== Material to process ==
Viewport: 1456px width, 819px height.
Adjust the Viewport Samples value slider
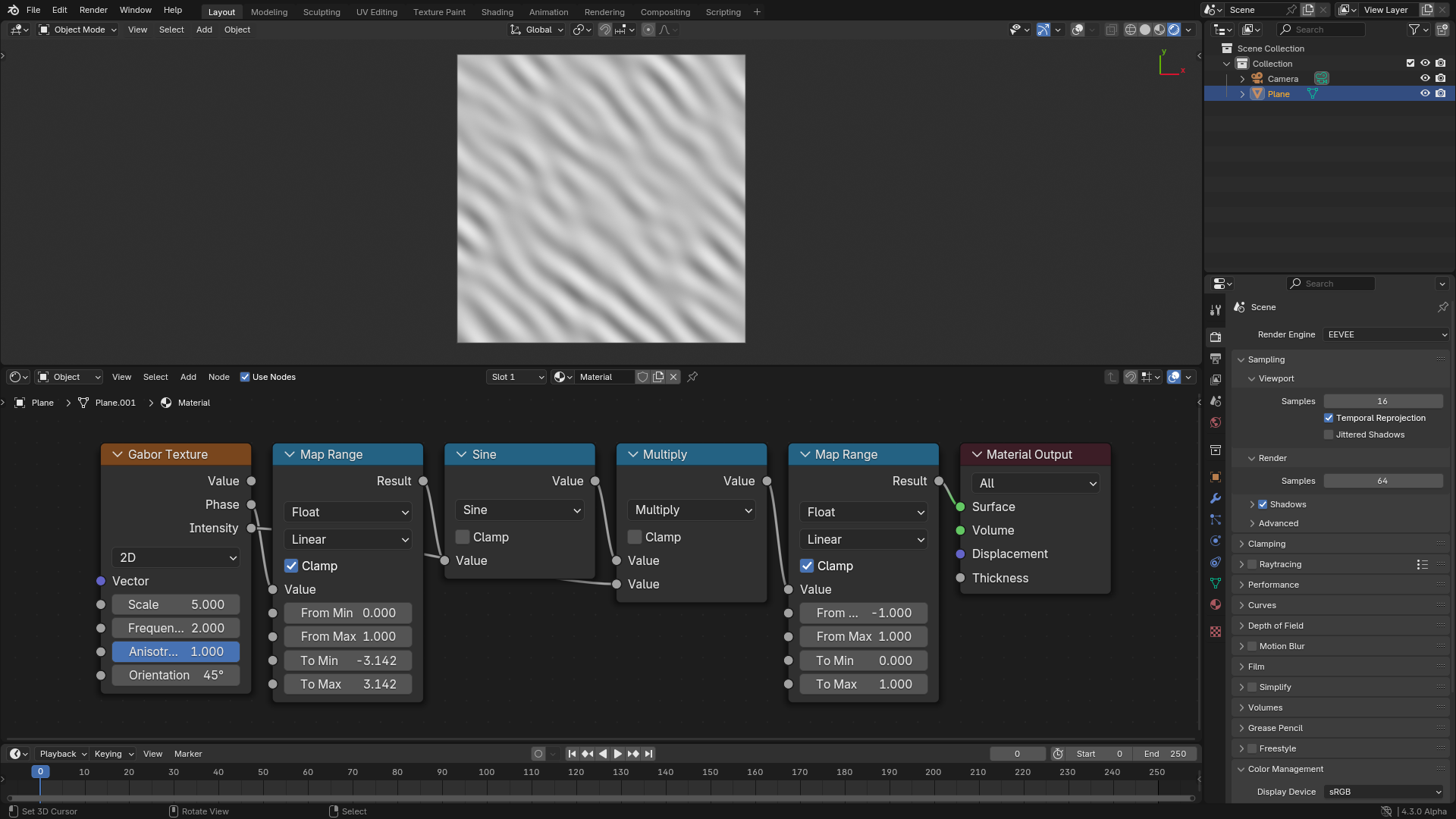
---
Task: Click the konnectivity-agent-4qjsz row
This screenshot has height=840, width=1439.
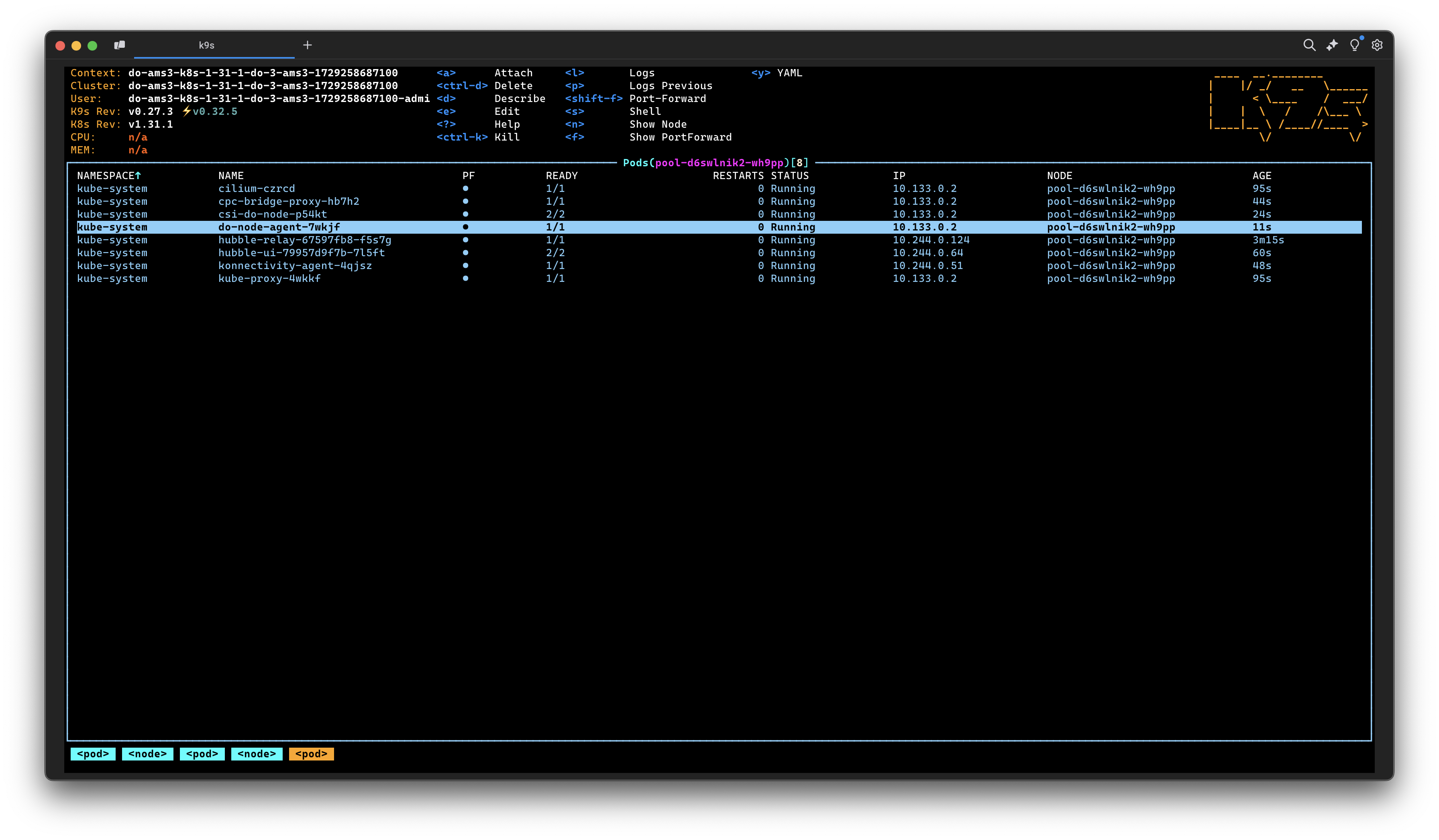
---
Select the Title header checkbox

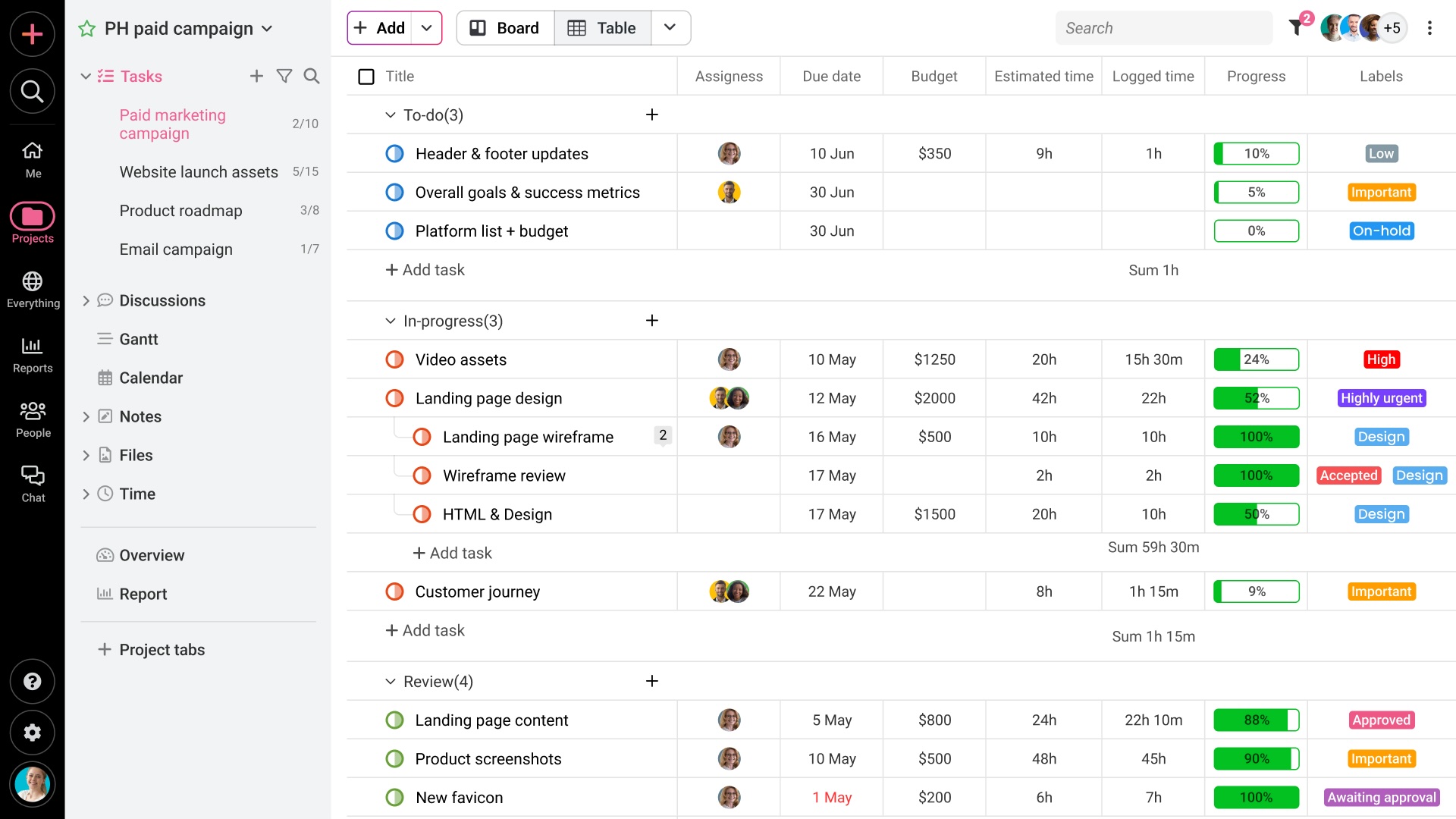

== What is being asked ==
Scan the material for lines holding the word "Viewport", count them, and give the result alone.

== Exercise output ==
2